Köhlerfest in Jesberg: Altes Handwerk hilft den Menschen in Bangladesch

Rikscha hielt am Meiler

Rikschafahrt: Kerstin Zülch und Ger van Marion radeln für den guten Zweck. Fotos: Mangold

Jesberg. Der Gegensatz hätte nicht größer sein können: Eine lila Rikscha sorgte beim traditionellen Köhlerfest im Jesberger Wald für großes Aufsehen, als sie am qualmenden Meiler vorfuhr. Ger Van Marion vom Europäischen Köhlerverein (EKV) aus den Niederlanden warb so mit dem Gefährt um Spenden für Menschen in Bangladesch.

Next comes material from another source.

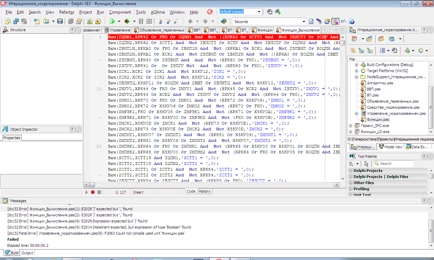The image size is (434, 260).
Task: Click the Pause program icon
Action: pyautogui.click(x=141, y=21)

Was auf den ersten Blick überraschte, hatte durchaus seinen Sinn. Van Marion weiß durch sein soziales Engagement um das Problem der teuren Holzkohle in dem kleinen asiatischen Land. „Holzkohle braucht man überall“, erklärte er. In Bangladesch produzierten die Menschen ein Kilo Kohle aus zehn bis 15 Kilo Holz, der Jesberger Köhlerverein benötige dafür nur sieben Kilo. Von diesem Wissen sollen die Menschen in Bangladesch profitieren.

Handwerkskunst zeige

Van Marion will ihnen zeigen, wie man mit der alten Handwerkskunst einen Meiler errichtet, um Holzkohle nachhaltiger und billiger herzustellen. Die gesammelten Spenden sollen den Menschen zudem helfen, Verantwortung für sich zu übernehmen und mit der eigenen Rikscha ihre Familie zu ernähren. Das ist Teil des Projektes „one world experience“, das der Niederländer unterstützt.

Die Vorsitzende des Jesberger Köhlervereins, Kerstin Zülch, war sofort dabei und drehte mit Ger Van Marion eine Runde auf der farbenfrohen Rikscha. Sie hat gerade den Vorsitz von ihrem Vater Norbert Gepperth übernommen, der für seine Verdienste vom Europäischen Köhlerverein zum Ehrenmitglied ernannt wurde. Das traditionelle Fest, das der Köhlerverein Jesberg jedes Jahr auf dem Platz am Diebelsborn veranstaltet, wurde gut besucht Die Meisten ließen das Auto auf den Parkplätzen in Hundshausen und Sebbeterode stehen und fuhren mit dem Shuttle-Bus hoch in den Wald zum Festplatz.

Meisterschaft im Holzhacken

Viele nutzten das Fest für einen Familienausflug. „Es ist immer schön hier“, sagte Gabriele Finke, die mit ihrem Mann und Sohn Sören von Jesberg zum Köhlerfest geradelt war, um bei den vierten Diebelsborner Holzhackmeisterschaften zuzuschauen. Man solle die Feste in der Umgebung besuchen, um die Vereine zu unterstützen, meinte sie. Neben den Holzhackmeisterschaften schauten sie auf den qualmenden Erdmeiler, der auf traditionelle Art im Wald aufgeschichtet wurde. Wo Holz zu Kohle verkohlte, gab es eine nachgebaute Köhlerhütte, in der die Kinder spielten.

Der Verein informierte dort über das Köhlerhandwerk und der Hessenforst stellte Neues zum Thema Nachhaltigkeit aus. Die Köhler servierten selbstgebackenes Brot und eigens hergestellte Wildschweinwurst und schenkten dazu den „Köhlerschweiß“, das traditionelle schwarze Bier aus.